#### TO DO:
Your task is to copy every line below that contains the word "Setup".

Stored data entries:
[Start of Attachment]

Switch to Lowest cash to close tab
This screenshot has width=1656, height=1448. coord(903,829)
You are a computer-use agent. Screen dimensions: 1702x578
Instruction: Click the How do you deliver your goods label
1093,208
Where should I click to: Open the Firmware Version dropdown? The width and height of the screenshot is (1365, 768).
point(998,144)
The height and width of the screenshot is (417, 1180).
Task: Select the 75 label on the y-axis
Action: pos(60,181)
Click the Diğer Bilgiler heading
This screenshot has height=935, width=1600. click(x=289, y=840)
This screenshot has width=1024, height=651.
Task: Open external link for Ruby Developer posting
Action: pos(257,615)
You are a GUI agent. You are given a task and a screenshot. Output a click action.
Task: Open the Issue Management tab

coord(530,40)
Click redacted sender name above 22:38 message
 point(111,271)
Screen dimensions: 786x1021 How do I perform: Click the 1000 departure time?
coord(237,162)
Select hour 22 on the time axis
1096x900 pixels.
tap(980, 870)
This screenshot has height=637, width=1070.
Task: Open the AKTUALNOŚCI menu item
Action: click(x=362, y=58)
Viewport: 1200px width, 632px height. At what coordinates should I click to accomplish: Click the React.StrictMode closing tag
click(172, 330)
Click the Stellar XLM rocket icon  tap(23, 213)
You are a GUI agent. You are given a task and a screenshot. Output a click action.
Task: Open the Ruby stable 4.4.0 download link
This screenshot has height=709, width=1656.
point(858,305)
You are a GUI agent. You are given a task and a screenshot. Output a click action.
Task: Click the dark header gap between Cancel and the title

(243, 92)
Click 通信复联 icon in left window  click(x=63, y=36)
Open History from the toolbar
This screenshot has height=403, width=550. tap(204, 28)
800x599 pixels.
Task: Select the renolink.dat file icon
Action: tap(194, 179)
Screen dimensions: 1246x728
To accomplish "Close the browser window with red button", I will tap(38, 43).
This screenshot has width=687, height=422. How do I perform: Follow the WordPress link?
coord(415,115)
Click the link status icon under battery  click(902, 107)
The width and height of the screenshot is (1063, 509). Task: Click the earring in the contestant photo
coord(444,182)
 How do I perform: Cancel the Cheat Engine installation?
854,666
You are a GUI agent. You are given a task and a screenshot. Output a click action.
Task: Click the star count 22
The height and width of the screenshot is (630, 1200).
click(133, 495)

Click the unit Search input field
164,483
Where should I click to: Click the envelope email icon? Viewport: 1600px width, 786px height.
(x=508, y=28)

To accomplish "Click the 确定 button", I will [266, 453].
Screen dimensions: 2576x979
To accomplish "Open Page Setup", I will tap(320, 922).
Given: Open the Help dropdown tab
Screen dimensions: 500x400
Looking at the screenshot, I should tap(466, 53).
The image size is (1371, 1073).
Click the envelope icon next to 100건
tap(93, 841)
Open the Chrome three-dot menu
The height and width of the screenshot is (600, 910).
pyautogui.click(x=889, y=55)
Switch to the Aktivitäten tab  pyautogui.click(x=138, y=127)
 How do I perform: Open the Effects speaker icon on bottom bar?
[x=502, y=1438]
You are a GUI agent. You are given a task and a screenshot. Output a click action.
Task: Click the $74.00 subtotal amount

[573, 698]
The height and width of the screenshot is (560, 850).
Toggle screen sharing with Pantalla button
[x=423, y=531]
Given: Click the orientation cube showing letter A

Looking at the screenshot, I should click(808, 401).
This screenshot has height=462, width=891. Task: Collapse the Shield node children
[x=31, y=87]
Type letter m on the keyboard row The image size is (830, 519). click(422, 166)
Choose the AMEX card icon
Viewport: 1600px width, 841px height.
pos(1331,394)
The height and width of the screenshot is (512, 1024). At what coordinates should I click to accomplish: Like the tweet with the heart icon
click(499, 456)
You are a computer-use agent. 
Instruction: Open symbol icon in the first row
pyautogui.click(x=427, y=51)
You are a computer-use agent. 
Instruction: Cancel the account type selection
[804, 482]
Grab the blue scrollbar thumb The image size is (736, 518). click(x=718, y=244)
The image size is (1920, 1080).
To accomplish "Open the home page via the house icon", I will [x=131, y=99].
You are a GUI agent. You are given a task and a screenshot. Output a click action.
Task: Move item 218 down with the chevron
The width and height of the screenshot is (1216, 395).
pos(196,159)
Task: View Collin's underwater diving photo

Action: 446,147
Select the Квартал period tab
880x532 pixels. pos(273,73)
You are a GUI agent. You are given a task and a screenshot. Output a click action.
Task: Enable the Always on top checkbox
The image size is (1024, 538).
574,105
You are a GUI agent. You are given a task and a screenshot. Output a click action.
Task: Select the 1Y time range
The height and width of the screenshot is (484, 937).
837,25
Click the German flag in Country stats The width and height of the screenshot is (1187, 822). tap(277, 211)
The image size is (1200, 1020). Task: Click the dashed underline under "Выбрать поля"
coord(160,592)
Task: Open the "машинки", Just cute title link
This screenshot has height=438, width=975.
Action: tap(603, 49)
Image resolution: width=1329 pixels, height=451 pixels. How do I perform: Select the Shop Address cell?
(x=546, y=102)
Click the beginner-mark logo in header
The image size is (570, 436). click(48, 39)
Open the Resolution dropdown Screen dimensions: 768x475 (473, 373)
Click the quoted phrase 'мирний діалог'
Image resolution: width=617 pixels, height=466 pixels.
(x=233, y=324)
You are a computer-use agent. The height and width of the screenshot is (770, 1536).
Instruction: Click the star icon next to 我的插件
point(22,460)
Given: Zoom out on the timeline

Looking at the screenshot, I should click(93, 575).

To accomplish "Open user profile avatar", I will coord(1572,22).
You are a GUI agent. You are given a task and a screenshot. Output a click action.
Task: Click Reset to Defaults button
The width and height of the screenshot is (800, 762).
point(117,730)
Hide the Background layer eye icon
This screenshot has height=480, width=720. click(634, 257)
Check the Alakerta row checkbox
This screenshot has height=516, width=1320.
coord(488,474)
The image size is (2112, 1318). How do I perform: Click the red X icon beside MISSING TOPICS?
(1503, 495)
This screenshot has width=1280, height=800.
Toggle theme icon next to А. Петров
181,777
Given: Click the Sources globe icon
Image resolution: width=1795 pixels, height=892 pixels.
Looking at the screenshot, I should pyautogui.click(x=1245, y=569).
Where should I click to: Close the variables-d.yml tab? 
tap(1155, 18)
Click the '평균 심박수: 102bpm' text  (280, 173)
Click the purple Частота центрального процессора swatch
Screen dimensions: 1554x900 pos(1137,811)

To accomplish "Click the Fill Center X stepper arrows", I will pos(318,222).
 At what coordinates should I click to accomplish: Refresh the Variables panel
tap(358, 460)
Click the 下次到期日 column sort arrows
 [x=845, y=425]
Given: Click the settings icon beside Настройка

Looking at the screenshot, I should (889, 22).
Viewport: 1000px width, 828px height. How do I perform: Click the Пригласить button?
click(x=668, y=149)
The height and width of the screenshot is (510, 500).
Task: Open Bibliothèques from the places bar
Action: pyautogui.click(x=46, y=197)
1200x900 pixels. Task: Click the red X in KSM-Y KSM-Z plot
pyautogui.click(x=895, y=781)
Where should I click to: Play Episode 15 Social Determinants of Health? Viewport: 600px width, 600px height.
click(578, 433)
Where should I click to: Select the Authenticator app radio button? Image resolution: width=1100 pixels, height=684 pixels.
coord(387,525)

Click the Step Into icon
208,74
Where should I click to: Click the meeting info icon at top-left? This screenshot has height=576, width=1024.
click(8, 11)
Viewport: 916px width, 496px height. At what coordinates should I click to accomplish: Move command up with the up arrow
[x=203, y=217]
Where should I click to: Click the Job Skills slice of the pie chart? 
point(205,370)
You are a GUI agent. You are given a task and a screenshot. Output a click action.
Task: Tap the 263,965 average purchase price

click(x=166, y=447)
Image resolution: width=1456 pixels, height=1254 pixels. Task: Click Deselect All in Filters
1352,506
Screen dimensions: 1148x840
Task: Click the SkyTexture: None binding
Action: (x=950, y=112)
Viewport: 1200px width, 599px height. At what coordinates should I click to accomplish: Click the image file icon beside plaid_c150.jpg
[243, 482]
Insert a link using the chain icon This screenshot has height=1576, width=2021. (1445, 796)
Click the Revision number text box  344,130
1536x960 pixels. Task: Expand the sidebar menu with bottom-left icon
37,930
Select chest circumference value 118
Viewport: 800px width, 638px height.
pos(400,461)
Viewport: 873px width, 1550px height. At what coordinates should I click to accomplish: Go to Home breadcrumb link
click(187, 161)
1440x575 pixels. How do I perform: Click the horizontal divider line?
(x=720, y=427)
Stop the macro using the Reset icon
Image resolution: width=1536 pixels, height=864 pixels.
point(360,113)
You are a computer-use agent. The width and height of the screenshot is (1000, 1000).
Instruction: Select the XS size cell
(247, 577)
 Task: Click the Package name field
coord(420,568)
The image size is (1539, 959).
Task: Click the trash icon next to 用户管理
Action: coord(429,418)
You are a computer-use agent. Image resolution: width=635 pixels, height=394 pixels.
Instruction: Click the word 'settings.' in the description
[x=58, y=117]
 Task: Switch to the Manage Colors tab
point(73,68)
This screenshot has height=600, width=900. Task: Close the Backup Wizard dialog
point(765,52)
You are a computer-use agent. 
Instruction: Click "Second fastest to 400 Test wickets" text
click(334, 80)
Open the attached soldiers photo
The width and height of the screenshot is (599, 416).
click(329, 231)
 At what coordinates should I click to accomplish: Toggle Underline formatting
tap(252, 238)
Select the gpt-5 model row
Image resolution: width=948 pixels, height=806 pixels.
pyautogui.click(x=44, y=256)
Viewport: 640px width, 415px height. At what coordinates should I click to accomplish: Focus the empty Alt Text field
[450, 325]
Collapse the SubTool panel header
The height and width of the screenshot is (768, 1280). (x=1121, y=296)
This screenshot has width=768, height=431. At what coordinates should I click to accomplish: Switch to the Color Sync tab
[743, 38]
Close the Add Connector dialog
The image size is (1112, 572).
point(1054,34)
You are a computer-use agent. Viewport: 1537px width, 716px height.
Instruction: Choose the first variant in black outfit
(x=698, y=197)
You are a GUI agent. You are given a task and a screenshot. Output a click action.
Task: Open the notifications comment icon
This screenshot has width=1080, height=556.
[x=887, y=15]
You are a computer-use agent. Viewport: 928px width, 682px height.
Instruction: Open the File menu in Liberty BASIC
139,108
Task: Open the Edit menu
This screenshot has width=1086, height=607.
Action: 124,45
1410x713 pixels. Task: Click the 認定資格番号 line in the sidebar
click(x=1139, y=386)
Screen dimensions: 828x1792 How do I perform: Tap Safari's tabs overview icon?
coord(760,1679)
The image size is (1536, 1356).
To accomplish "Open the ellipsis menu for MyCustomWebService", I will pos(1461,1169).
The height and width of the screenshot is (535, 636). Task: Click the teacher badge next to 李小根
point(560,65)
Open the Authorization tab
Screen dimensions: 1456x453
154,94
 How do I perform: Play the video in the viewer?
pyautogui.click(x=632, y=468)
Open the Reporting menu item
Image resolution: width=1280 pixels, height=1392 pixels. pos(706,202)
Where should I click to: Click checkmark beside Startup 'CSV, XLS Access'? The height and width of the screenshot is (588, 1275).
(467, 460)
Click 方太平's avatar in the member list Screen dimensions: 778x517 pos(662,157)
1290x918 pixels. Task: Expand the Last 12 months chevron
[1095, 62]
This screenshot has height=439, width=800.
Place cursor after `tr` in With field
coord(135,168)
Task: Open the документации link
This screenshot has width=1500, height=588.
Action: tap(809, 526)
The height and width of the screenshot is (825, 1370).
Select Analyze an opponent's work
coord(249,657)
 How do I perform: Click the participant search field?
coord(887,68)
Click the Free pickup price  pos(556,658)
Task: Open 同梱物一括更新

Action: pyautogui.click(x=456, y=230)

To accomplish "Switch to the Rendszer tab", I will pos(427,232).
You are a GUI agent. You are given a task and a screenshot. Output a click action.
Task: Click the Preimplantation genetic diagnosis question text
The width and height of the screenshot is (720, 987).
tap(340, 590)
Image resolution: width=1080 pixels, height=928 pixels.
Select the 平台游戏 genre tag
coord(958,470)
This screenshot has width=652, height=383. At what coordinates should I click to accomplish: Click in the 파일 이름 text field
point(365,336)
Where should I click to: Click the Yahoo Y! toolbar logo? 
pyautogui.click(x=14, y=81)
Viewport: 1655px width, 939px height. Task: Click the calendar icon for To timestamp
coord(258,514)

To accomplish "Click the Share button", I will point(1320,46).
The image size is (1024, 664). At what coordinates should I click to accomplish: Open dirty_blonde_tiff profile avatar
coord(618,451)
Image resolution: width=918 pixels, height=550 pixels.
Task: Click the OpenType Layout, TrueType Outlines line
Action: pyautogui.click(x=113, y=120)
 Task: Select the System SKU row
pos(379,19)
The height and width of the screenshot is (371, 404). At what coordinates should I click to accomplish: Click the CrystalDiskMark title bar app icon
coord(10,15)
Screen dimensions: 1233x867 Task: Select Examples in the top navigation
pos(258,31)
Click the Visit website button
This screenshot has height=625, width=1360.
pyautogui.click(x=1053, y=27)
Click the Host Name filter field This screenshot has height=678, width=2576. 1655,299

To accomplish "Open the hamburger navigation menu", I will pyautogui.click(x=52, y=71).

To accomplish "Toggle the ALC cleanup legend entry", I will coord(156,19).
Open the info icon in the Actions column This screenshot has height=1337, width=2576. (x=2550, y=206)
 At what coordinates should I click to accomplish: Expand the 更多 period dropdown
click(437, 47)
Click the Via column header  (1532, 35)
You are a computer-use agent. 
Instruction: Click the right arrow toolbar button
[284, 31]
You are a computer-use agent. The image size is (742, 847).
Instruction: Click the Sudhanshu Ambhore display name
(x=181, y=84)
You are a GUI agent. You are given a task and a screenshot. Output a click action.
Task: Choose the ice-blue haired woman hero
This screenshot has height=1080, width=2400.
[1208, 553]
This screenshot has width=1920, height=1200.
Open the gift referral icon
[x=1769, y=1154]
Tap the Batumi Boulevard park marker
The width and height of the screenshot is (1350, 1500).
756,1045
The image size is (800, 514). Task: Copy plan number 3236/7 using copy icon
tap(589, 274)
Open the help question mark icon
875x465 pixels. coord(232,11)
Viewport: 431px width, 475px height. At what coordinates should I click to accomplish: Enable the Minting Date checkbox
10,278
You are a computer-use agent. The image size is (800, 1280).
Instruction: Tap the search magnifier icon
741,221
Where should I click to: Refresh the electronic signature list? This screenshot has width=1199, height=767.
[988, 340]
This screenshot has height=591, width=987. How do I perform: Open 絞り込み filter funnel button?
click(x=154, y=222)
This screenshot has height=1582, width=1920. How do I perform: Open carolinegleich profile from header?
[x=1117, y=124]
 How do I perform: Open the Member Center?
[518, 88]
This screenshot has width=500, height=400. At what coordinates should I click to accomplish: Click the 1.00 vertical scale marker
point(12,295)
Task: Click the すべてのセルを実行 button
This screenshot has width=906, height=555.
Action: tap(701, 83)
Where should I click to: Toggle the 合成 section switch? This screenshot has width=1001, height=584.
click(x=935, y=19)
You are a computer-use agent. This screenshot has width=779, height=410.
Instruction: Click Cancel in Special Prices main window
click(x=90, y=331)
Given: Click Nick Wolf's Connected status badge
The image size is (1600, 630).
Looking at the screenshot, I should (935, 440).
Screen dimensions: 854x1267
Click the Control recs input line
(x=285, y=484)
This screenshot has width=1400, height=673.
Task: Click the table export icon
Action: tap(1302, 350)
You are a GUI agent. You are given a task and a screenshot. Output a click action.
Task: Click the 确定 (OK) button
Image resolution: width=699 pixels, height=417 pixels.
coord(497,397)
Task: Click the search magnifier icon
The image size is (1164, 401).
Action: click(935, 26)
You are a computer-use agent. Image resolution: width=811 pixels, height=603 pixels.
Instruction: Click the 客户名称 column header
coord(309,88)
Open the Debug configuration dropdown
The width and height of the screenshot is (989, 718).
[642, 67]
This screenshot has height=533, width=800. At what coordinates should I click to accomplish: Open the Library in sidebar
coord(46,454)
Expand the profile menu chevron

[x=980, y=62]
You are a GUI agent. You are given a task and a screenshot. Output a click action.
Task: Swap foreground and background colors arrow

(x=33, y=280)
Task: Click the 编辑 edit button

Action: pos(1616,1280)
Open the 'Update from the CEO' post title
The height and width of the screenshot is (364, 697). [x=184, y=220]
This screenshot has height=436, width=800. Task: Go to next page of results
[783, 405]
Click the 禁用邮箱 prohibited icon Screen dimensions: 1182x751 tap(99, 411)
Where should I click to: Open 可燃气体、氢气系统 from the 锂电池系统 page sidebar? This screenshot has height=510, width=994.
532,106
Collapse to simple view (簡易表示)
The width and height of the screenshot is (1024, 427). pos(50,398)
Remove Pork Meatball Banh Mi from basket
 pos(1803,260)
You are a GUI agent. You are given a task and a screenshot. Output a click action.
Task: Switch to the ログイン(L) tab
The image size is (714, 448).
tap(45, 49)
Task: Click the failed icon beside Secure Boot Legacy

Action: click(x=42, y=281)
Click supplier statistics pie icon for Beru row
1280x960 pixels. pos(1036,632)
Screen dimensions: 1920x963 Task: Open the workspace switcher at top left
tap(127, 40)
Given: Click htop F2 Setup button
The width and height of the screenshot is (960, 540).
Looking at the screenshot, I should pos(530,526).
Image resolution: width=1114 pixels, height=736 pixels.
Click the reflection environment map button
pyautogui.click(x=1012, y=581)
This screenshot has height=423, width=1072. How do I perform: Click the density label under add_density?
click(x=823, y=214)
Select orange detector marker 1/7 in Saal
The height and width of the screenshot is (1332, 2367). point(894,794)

[End of Attachment]

#### TASK ANSWER:
To accomplish "Open Page Setup", I will tap(320, 922).
Given: Click htop F2 Setup button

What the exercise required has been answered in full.